Esas No: 2021/5977
Karar No: 2022/6507
Karar Tarihi: 22.06.2022
Yargıtay 9. Ceza Dairesi 2021/5977 Esas 2022/6507 Karar Sayılı İlamı
9. Ceza Dairesi 2021/5977 E. , 2022/6507 K.Özet:
Sanığın işlediği cinsel taciz suçu sebebiyle mahkumiyet hükmü verilmiştir. Ancak, kanuni düzenlemelerde yapılan değişiklikler sonucu sanığın hukuki durumunun yeniden değerlendirilmesi gerektiği belirtilmiştir. Ayrıca, hükümde teknik bir eksiklik olduğu ve infaz yetkisini kısıtlayacak şekilde para cezasının ödenmemesi halinde kalan cezanın hapse çevrilmesine karar verilmesi gerektiği ifade edilmiştir.
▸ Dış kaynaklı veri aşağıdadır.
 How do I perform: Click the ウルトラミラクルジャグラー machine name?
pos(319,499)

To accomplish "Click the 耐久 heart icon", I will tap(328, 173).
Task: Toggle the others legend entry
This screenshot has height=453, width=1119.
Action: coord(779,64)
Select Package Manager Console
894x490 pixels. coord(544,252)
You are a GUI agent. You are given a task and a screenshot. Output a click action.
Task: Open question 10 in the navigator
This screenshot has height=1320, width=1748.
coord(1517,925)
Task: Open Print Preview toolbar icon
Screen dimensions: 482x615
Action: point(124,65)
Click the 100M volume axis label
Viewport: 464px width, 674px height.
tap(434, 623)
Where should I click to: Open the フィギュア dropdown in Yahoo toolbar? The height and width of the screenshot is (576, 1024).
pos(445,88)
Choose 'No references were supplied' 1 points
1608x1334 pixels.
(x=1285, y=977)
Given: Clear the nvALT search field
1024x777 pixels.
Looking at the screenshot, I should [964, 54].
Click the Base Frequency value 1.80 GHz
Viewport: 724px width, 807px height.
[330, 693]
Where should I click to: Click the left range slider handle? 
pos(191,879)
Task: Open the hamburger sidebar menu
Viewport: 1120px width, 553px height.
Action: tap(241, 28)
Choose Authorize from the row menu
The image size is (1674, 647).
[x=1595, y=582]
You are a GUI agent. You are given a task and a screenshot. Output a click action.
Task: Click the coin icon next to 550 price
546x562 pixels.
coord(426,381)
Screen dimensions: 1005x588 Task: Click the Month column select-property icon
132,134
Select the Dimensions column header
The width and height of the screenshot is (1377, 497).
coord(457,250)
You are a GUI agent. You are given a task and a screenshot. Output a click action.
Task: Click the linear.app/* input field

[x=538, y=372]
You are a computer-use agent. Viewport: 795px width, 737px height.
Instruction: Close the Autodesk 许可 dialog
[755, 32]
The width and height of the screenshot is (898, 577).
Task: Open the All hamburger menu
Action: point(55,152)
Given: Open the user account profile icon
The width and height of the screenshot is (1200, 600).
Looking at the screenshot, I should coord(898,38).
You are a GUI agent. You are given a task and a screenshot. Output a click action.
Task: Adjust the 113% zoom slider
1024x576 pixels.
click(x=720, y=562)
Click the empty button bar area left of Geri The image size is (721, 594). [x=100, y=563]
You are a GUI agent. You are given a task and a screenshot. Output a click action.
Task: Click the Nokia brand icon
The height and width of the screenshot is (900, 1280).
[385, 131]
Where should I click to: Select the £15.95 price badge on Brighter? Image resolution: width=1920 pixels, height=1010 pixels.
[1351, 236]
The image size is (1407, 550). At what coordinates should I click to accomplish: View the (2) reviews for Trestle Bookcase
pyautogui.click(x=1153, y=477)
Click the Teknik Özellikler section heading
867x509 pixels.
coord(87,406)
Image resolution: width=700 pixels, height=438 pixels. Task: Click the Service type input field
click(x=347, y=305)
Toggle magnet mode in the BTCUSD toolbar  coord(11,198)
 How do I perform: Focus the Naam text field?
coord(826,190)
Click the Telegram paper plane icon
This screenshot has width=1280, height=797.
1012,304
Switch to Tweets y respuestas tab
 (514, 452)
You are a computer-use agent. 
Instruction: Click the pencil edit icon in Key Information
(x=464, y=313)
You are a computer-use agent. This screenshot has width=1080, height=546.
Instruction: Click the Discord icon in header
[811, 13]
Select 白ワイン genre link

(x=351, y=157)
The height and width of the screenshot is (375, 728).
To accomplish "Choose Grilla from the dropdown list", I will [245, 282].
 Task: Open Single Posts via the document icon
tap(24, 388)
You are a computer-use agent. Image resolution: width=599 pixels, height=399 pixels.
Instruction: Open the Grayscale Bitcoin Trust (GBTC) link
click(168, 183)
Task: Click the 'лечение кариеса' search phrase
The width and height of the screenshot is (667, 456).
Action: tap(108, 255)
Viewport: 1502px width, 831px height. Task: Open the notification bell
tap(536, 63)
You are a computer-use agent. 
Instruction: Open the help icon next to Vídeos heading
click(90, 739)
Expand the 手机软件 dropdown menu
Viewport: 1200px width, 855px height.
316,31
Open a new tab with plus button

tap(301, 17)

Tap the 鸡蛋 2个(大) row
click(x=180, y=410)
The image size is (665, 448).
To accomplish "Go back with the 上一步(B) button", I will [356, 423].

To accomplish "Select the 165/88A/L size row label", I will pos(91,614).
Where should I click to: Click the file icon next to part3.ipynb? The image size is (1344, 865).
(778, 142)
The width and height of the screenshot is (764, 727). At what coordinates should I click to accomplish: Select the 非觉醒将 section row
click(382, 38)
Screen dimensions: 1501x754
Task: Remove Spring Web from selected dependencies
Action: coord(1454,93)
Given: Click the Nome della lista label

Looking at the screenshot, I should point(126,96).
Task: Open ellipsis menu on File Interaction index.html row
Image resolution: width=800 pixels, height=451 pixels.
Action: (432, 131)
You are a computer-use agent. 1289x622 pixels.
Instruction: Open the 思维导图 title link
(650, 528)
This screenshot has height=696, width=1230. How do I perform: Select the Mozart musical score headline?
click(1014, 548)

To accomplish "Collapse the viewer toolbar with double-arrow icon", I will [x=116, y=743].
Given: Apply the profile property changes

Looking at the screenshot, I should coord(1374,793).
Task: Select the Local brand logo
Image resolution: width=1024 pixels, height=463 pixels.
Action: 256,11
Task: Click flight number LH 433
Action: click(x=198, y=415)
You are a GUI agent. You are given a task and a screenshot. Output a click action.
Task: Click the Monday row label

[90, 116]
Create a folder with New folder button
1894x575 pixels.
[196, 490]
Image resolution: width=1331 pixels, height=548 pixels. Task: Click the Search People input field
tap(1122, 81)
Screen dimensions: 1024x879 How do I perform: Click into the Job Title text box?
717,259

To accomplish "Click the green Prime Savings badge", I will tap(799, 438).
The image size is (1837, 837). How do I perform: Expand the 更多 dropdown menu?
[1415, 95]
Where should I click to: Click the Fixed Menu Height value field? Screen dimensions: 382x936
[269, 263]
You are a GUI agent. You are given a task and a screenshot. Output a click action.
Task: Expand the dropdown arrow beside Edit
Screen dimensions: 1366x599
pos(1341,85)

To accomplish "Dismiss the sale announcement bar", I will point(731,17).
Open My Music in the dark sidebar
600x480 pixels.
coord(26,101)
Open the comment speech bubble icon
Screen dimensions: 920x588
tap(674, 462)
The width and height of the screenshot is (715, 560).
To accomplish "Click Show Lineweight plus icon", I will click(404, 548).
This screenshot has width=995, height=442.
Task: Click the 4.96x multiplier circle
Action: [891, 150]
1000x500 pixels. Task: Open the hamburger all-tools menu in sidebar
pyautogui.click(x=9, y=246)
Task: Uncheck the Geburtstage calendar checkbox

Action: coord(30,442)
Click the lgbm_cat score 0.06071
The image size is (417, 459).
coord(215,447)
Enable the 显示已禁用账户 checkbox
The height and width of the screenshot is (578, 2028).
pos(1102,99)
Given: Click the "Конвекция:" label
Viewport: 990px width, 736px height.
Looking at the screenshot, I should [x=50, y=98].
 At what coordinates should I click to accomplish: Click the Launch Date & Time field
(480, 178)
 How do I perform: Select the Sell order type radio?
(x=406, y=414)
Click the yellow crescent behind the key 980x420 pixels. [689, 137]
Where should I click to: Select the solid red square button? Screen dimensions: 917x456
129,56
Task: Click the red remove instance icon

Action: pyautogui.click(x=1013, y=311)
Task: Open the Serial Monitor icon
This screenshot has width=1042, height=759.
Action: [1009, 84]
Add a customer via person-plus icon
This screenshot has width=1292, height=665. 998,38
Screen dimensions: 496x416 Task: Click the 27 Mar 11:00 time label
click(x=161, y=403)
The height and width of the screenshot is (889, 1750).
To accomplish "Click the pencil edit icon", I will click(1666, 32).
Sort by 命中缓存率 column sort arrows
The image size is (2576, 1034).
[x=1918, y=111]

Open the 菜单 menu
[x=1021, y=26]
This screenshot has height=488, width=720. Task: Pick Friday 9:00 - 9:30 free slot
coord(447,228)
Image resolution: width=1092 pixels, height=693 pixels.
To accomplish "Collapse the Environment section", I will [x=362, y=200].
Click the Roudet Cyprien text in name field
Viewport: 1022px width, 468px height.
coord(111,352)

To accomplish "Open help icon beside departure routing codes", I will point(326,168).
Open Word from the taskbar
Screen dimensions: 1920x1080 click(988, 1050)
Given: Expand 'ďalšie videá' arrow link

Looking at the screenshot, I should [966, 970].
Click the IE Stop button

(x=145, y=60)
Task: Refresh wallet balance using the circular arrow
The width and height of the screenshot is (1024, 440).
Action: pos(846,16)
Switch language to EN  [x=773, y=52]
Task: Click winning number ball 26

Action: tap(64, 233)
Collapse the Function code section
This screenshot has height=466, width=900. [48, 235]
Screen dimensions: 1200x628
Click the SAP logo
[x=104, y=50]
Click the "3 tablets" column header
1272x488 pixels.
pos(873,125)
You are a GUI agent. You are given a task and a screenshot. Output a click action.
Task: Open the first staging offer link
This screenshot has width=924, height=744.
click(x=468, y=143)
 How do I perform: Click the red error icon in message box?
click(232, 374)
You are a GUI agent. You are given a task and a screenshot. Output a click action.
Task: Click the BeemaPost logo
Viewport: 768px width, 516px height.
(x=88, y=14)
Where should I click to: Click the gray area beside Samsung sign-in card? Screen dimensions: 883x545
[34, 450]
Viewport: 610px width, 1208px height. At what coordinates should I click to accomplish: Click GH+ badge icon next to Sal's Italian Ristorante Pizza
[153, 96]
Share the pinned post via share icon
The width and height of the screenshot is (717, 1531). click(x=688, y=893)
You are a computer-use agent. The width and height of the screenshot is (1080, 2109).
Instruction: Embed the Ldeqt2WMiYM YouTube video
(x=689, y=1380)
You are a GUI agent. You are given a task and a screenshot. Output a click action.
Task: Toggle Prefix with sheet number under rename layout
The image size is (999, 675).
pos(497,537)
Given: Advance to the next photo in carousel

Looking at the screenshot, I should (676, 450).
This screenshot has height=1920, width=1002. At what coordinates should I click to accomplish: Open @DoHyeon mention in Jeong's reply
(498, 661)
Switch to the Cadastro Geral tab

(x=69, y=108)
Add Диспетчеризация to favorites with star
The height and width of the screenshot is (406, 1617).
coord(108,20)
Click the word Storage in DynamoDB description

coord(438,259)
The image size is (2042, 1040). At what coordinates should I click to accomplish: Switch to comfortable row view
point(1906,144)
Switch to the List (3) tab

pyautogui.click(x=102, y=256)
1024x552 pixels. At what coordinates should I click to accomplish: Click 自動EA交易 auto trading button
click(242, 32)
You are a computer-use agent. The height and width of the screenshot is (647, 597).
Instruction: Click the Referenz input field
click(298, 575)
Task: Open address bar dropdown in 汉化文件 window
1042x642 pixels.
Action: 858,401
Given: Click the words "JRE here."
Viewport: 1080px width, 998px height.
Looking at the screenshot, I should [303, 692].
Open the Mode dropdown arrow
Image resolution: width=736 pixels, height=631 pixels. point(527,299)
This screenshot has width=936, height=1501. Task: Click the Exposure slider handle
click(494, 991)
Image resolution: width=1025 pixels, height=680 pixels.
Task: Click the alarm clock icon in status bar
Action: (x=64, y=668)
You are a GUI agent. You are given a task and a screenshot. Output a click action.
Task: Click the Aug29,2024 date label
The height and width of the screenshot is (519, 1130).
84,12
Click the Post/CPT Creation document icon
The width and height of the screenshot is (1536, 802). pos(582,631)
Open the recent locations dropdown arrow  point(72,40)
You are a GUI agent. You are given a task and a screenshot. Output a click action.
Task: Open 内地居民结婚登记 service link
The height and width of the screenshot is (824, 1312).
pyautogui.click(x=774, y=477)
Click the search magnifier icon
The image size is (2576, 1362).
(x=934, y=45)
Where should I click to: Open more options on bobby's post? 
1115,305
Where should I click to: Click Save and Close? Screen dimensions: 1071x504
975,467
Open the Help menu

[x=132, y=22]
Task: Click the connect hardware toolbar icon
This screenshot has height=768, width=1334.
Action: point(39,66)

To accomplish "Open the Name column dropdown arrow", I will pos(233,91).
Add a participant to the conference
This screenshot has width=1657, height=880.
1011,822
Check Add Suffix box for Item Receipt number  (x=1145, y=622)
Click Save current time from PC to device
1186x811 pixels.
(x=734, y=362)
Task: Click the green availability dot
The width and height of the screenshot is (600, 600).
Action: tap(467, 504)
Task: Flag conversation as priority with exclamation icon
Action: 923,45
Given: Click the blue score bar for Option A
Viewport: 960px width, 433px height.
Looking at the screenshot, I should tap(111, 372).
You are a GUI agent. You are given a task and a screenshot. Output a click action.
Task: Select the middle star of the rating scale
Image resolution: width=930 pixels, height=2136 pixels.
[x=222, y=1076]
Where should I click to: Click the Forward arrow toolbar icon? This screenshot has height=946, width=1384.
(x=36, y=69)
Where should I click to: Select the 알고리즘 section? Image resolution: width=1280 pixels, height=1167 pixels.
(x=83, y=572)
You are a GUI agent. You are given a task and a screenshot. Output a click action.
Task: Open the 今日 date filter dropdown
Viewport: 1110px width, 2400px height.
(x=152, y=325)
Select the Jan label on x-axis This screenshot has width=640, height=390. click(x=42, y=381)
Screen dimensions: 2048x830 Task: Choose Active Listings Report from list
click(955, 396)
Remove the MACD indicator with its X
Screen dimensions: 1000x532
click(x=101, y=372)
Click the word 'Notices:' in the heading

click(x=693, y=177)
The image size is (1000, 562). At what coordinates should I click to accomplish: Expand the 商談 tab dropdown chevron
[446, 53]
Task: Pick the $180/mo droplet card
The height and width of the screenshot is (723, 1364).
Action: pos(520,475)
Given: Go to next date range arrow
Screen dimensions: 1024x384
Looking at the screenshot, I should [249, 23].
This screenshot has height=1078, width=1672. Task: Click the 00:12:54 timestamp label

Karara göre, zincirleme suç için artırım yaparken TCK'nın 43/1. maddesinin kullanılması gerektiği hükmü de yer almaktadır.
Kanun Maddeleri:
- 5271 sayılı Ceza Muhakemesi Kanunu'nun 251. maddesi
- 7188 sayılı Kanun'un geçici 5. maddesinin 1/c bendi
- 5237 sayılı TCK'nın 43/1. maddesi
- 5275 sayılı Kanun'un 106/3. maddesi
- 5320 sayılı Kanun'un 8/1. maddesi
- 1412 sayılı CMUK'nın 321. maddesi
"İçtihat Metni"
MAHKEMESİ :Asliye Ceza Mahkemesi
SUÇ : Cinsel taciz
HÜKÜM : Mahkumiyet
İlk derece mahkemesince verilen hüküm temyiz edilmekle başvurunun muhtevası ve inceleme tarihine kadar getirilen kanuni düzenlemeler nazara alınarak dosya tetkik edildi, gereği görüşüldü:
Sanığın işlediği kabul edilen cinsel taciz suçunun üst sınırının iki yıl veya daha az süreli hapis cezasını gerektirmesi ve mahkemece mahkumiyet hükmü kurulmasının ardından 17.10.2019 tarihinde yürürlüğe giren 7188 sayılı Kanunla yeniden düzenlenen 5271 sayılı CMK’nın 251. maddesindeki basit yargılama usulüne dair kanuni düzenlemeden sonra 7188 sayılı Kanunun geçici 5. maddesinin 1/c bendine yönelik olarak 19.08.2020 günlü, 31218 sayılı Resmi Gazete’de yayımlanarak yürürlüğe giren Anayasa Mahkemesinin 25.06.2020 tarih ve 2020/16 Esas-2020/33 sayılı Kararı ile 5271 sayılı Ceza Muhakemesi Kanununa 7188 sayılı Kanunun 31. maddesiyle eklenen geçici 5. maddesinin (d) bendinde yer alan “kovuşturma evresine geçilmiş” ibaresinin, aynı bentte yer alan “basit yargılama usulü” yönünden Anayasaya aykırı bulunarak iptal edilmesi karşısında, anılan karara istinaden sanığın hukuki durumunun yeniden değerlendirilmesinde zorunluluk bulunması,
Uygulamaya göre;
Zincirleme suçtan dolayı artırım yapılırken uygulama maddesi olarak 5237 sayılı TCK’nın 43/1. maddesinin gösterilmemesi,
5275 sayılı Kanun'un 106/3. maddesinde yer alan “Hükümlü, tebliğ olunan ödeme emri üzerine belli süre içinde adli para cezasını ödemezse, Cumhuriyet savcısının kararı ile ödenmeyen kısma karşılık gelen gün miktarı hapis cezasına çevrilerek, hükümlünün iki saat çalışması karşılığı bir gün olmak üzere kamuya yararlı bir işte çalıştırılmasına karar verilir....” şeklindeki düzenleme karşısında, hükümde infaz yetkisini kısıtlayacak şekilde para cezasının ödenmemesi halinde kalan cezanın hapse çevrilmesine karar verilmesi,
Bozmayı gerektirmiş, sanığın temyiz itirazları bu itibarla yerinde görüldüğünden, esası incelenmeyen hükmün 5320 sayılı Kanunun 8/1. maddesi gözetilerek 1412 sayılı CMUK’nın 321. maddesi gereğince BOZULMASINA, 22.06.2022 tarihinde oy birliğiyle karar verildi.